In collaboration with our customers, we have been applying these concepts in complex end-to-end enterprise automations, such as for automating customer support ticket resolution, which uses data retrieval plus LLMs as one sub-task of the overall automation. This is where the Automation Success Platform comes in, putting AI to work. The key to the success of this use case is that the overall orchestration of this multi-step, multi-system process is done through our enterprise orchestration platform, which has the proper tools, guardrails, governance, analytics, integrations, and more that are necessary to deploy a sophisticated process like this to production.
At the same time, this overall process can tap into the AI necessary to retrieve relevant knowledge based on a customer query and use an LLM to generate a personalized response to the customer question. With the new announcements from OpenAI, there is now a simplified way to bring this one piece of the solution into an overall enterprise process.
There are many other examples that we are developing with customers that may benefit from new capabilities similar to what OpenAI announced at their DevDay. During our Imagine conference, we highlighted a shipment issue resolution process that required collecting data from email, Salesforce, SAP, MS Teams, and other systems, using AI to extract data and insights from unstructured data, and routing work for approvals.

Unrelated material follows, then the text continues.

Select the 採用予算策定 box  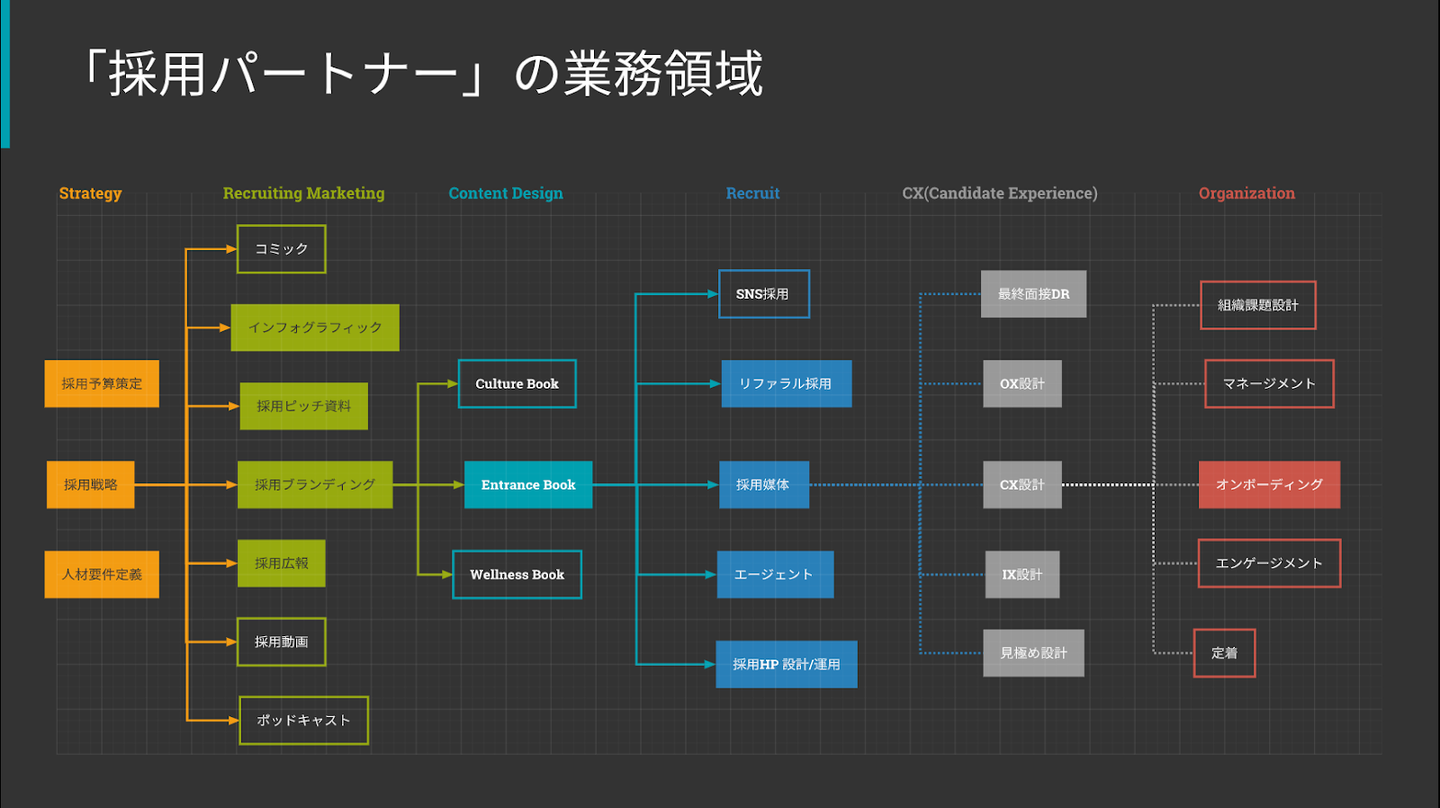[x=102, y=384]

This critical business process required the end-to-end orchestration across systems and users that our platform seamlessly provides. It also leveraged generative AI to analyze specific information around product inventories to make a suggestion for fulfilling the customer's order. This, again, is an example where a more narrowly scoped AI agent could help in generating this recommendation as part of the overall workflow.

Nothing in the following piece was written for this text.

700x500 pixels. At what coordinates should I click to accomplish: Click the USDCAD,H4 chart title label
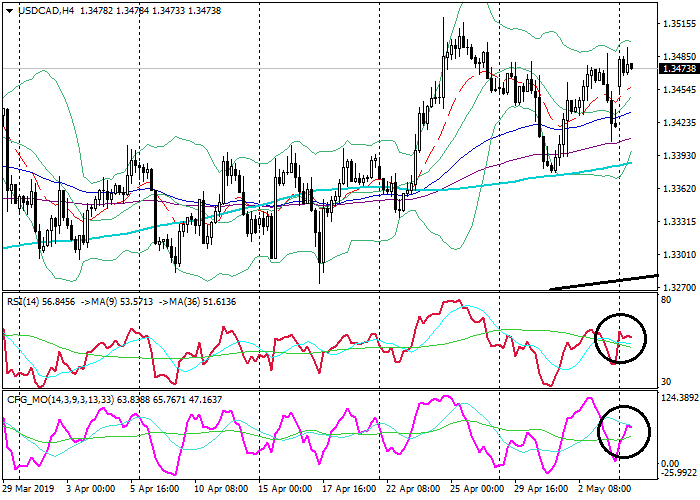point(39,11)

The other pattern we see generative AI being used for is as the front-end conversational interface to automation and information for both business users and developers. We have already released our Co-Pilot for automators, which is able to turn natural language into automation and speed up the development of automations by over 55%. This leverages many of the same concepts used by the new GPT and Assistants products but with additional capabilities to make it more robust for the specific task of creating business automation workflows. It also uses our custom-trained model informed from over 100M automation runs to output enterprise automation workflows, such as for order management processes.
To improve team productivity at Automation Anywhere, we have also launched an internal AI assistant, Jarvis, to help employees get answers to business-related questions and launch automated business processes on our platform. With the capabilities that Open AI announced, we expect more people will have the tools to create basic conversational assistants to boost personal productivity and can use these as building blocks for unlocking end-to-end workflow automation on our platform.

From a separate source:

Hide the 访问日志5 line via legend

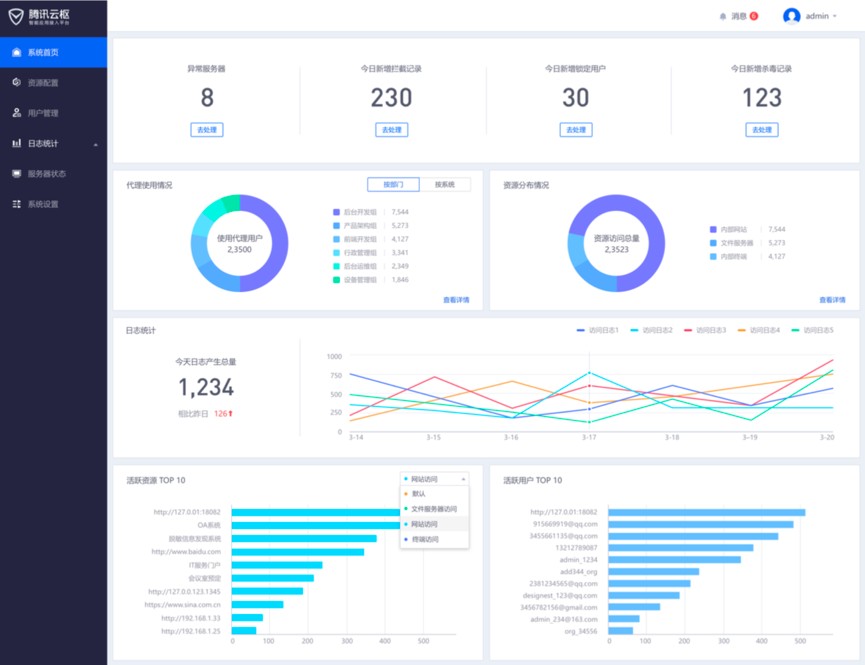click(812, 330)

From unlocking entirely new use cases and millions of dollars in business impact to changing the way that users interact with technology, this continues to be an exciting time for technology and enterprise automation in particular. Open AI's announcements last week further illustrated the potential of these new AI models and will only accelerate many of the patterns that we are already seeing built into automation workflows at the leading companies that we work with. For every company looking to transform the way you work, it is a critical time to ensure you have the right automation platform to bring these new technologies into your business-critical workflows.
Peter White is the SVP of Emerging Products at Automation Anywhere.